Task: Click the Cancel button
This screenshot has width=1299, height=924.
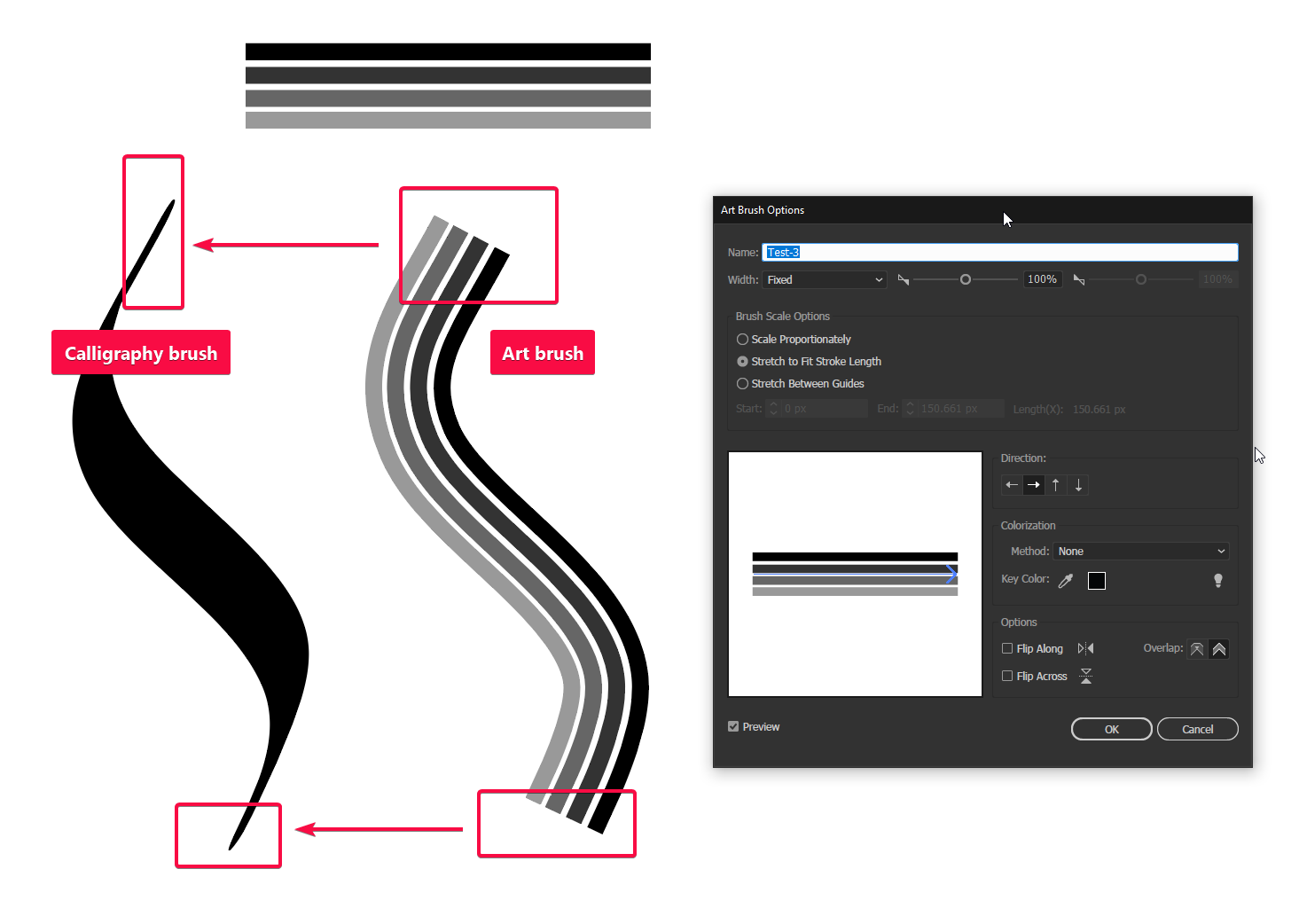Action: click(x=1197, y=729)
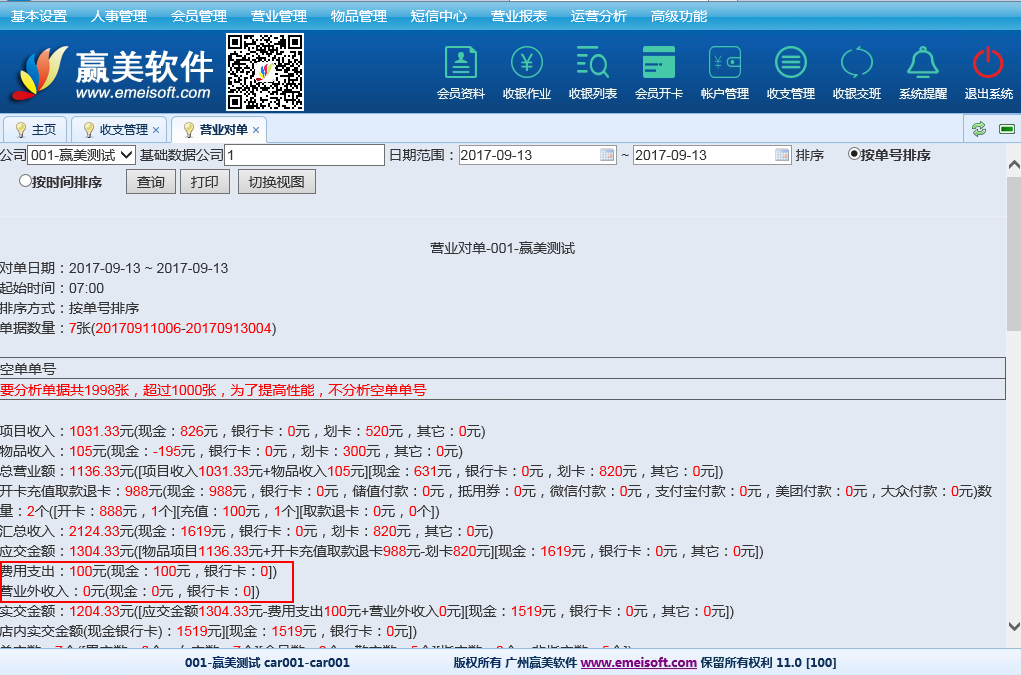Open the start date calendar picker
1021x675 pixels.
click(607, 155)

Exercise description
Without the pictures, restate each entry exactly.

Solution below
Task: Click the Cancel button
This screenshot has width=1299, height=924.
Action: click(x=1197, y=729)
Open the start date calendar picker
1021x675 pixels.
click(607, 155)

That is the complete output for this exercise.